◆ Task goal
Restate each entry shown beneath this instruction, keeping its wording intact.

Stored records:
****************************************

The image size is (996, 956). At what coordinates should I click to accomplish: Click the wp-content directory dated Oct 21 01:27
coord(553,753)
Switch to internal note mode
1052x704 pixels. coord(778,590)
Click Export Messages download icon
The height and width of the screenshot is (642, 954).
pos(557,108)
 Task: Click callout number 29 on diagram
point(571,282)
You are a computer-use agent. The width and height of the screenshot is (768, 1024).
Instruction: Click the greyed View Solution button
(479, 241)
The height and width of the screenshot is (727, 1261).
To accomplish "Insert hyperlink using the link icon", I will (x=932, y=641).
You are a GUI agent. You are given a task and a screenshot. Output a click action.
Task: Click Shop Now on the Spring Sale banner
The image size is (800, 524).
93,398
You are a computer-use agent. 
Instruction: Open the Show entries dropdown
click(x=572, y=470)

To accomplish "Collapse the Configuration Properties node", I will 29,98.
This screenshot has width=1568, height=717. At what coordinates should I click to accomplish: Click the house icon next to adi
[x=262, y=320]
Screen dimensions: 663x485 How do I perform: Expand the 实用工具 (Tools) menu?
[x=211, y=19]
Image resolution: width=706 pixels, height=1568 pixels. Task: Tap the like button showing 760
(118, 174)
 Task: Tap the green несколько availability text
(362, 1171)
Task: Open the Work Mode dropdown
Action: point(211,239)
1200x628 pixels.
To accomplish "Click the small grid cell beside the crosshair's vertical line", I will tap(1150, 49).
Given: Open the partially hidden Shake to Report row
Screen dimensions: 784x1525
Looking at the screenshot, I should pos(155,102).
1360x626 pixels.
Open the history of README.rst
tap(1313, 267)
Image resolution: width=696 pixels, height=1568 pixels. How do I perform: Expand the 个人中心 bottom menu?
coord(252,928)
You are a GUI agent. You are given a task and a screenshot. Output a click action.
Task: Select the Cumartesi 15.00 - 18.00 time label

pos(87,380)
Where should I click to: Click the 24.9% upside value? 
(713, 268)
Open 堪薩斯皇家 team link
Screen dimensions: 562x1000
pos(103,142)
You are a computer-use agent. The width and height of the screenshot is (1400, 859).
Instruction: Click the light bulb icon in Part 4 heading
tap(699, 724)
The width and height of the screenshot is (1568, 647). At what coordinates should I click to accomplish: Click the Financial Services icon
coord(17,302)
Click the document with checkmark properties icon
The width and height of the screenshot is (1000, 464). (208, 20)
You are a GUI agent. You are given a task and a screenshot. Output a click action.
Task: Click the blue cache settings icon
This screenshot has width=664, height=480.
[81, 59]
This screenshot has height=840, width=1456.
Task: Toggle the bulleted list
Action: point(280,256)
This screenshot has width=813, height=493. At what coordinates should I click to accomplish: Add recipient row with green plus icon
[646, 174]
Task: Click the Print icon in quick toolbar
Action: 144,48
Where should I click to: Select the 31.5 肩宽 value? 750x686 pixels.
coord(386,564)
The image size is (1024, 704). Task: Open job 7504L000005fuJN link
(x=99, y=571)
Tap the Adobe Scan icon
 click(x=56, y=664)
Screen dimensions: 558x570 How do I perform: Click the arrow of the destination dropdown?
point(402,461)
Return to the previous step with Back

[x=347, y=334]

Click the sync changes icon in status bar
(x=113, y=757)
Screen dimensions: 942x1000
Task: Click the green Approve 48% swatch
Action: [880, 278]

****************************************

◆ Exercise result
The image size is (996, 956). At what coordinates should I click to accomplish: Click the wp-content directory dated Oct 21 01:27
coord(553,753)
Switch to internal note mode
1052x704 pixels. coord(778,590)
Click Export Messages download icon
The height and width of the screenshot is (642, 954).
pos(557,108)
 Task: Click callout number 29 on diagram
point(571,282)
You are a computer-use agent. The width and height of the screenshot is (768, 1024).
Instruction: Click the greyed View Solution button
(479, 241)
The height and width of the screenshot is (727, 1261).
To accomplish "Insert hyperlink using the link icon", I will (x=932, y=641).
You are a GUI agent. You are given a task and a screenshot. Output a click action.
Task: Click Shop Now on the Spring Sale banner
The image size is (800, 524).
93,398
You are a computer-use agent. 
Instruction: Open the Show entries dropdown
click(x=572, y=470)

To accomplish "Collapse the Configuration Properties node", I will 29,98.
This screenshot has width=1568, height=717. At what coordinates should I click to accomplish: Click the house icon next to adi
[x=262, y=320]
Screen dimensions: 663x485 How do I perform: Expand the 实用工具 (Tools) menu?
[x=211, y=19]
Image resolution: width=706 pixels, height=1568 pixels. Task: Tap the like button showing 760
(118, 174)
 Task: Tap the green несколько availability text
(362, 1171)
Task: Open the Work Mode dropdown
Action: point(211,239)
1200x628 pixels.
To accomplish "Click the small grid cell beside the crosshair's vertical line", I will tap(1150, 49).
Given: Open the partially hidden Shake to Report row
Screen dimensions: 784x1525
Looking at the screenshot, I should pos(155,102).
1360x626 pixels.
Open the history of README.rst
tap(1313, 267)
Image resolution: width=696 pixels, height=1568 pixels. How do I perform: Expand the 个人中心 bottom menu?
coord(252,928)
You are a GUI agent. You are given a task and a screenshot. Output a click action.
Task: Select the Cumartesi 15.00 - 18.00 time label

pos(87,380)
Where should I click to: Click the 24.9% upside value? 
(713, 268)
Open 堪薩斯皇家 team link
Screen dimensions: 562x1000
pos(103,142)
You are a computer-use agent. The width and height of the screenshot is (1400, 859).
Instruction: Click the light bulb icon in Part 4 heading
tap(699, 724)
The width and height of the screenshot is (1568, 647). At what coordinates should I click to accomplish: Click the Financial Services icon
coord(17,302)
Click the document with checkmark properties icon
The width and height of the screenshot is (1000, 464). (208, 20)
You are a GUI agent. You are given a task and a screenshot. Output a click action.
Task: Click the blue cache settings icon
This screenshot has width=664, height=480.
[81, 59]
This screenshot has height=840, width=1456.
Task: Toggle the bulleted list
Action: point(280,256)
This screenshot has width=813, height=493. At what coordinates should I click to accomplish: Add recipient row with green plus icon
[646, 174]
Task: Click the Print icon in quick toolbar
Action: 144,48
Where should I click to: Select the 31.5 肩宽 value? 750x686 pixels.
coord(386,564)
The image size is (1024, 704). Task: Open job 7504L000005fuJN link
(x=99, y=571)
Tap the Adobe Scan icon
 click(x=56, y=664)
Screen dimensions: 558x570 How do I perform: Click the arrow of the destination dropdown?
point(402,461)
Return to the previous step with Back

[x=347, y=334]

Click the sync changes icon in status bar
(x=113, y=757)
Screen dimensions: 942x1000
Task: Click the green Approve 48% swatch
Action: [880, 278]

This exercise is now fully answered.